As the old adage goes, “no news is good news,” for we can assume that everything is going smoothly without evidence to the contrary. But when is news actually good news? Many feel-good stories about people showing their true humanity often get buried, and oh so rarely do positive stories make national headlines. We take our eyes towards news in a more local atmosphere, where there is a larger presence of stories related to people serving their community, helping others, and helping the world become a better place, one good deed at a time. Here, is where we stumble upon the everyday hero that finds a way to give back.

I came across a story recently on ABC news about Henry Darby, a Principal of a High School in South Carolina. Darby is a long-time educator, and as such has very close ties to his students as well as the school at which he is employed. Not long ago, Henry Darby discovered that two of his students were homeless, and had done what they can to make a shelter underneath a nearby bridge. Over time, several other situations came to light regarding homelessness, food insecurity, and financial insecurities of both current and former students.

Henry Darby, who is now a hailed as his community’s guardian angel, chose to act instead of stand by. The high school Principal acquired a second job, working at a local Wal-Mart from 10pm-7am restocking shelves three nights a week. The intent, which proved to be an astounding success, was to donate 100% of his wages from his position at Wal-Mart to families, students, and other community members in need. Darby’s actions have benefitted many people of the North Charleston community, and his story even went viral. As word about Henry Darby spread, donations started to come in, and in no short supply. Soon, Darby received over $100,000 in total donations, and once Wal-Mart heard the news the company donated an additional $50,000 dollars to Henry Darby’s high school.
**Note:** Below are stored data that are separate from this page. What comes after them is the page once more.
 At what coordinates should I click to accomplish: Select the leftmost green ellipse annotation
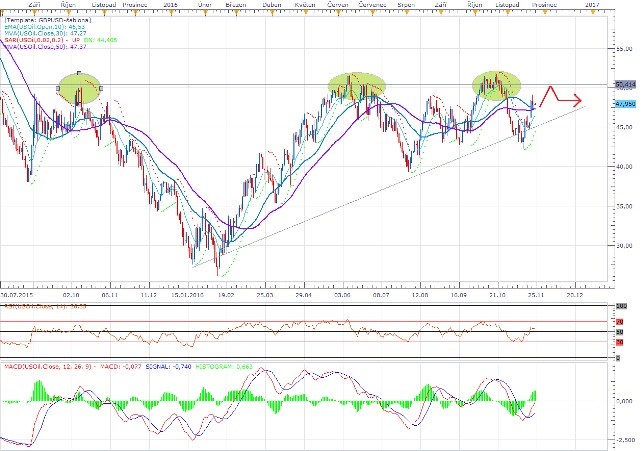(x=80, y=89)
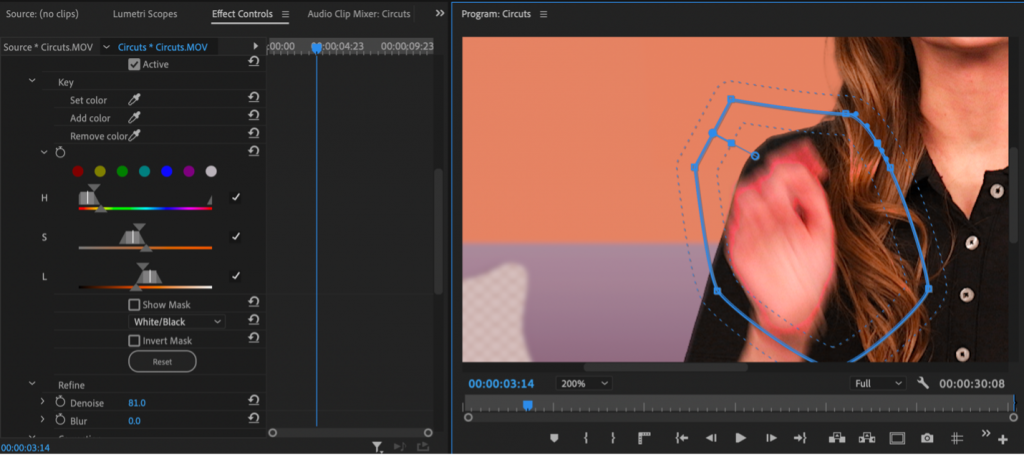The width and height of the screenshot is (1024, 457).
Task: Open the White/Black mask dropdown
Action: (178, 322)
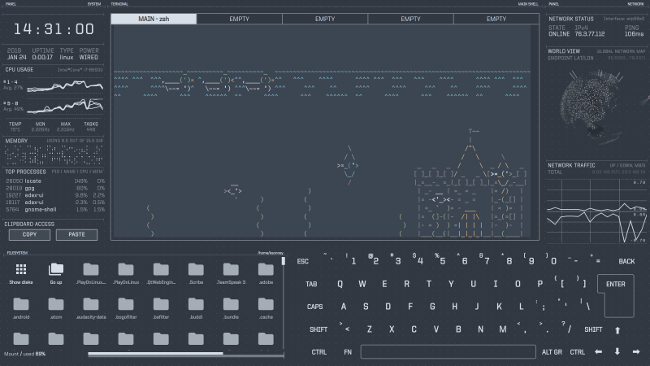Open the .android folder

tap(21, 305)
It’s the everyday heroes that help our communities minimize income disparities among residents. There has been a rise in such actions that include coming together to pay student lunch debts, donations of clothes and furniture, and many others that have helped families across America begin a new day. Its no surprise that we look to our small communities to enrich each other, as homelessness, hunger, and other financial insecurities are a very large piece of our current reality. Reaching out to community organizations are a great first step in helping others, and if you are curious about where to go, there are many options:

  • Feeding America
  • Meals on Wheels
  • Habitat for Humanity
  • American Red Cross
  • Boys and Girls Club


Among many others. All of these charities work nationally within the USA, and donations received monetarily or otherwise go right down to the members of the community that need it most.
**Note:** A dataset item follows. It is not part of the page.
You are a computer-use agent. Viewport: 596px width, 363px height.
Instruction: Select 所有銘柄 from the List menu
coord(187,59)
So when they say “no news is good news,” that isn’t always necessarily the case. They key is to look beyond the major national stories and into the current events of your local community. Its here we find the everyday heroes, they are our friends, teachers, coworkers, and colleagues. Whether your actions are of great stature, such as Henry Darby and his second job, or even just an hour here and there volunteering, you, too can be an everyday hero that makes a big difference.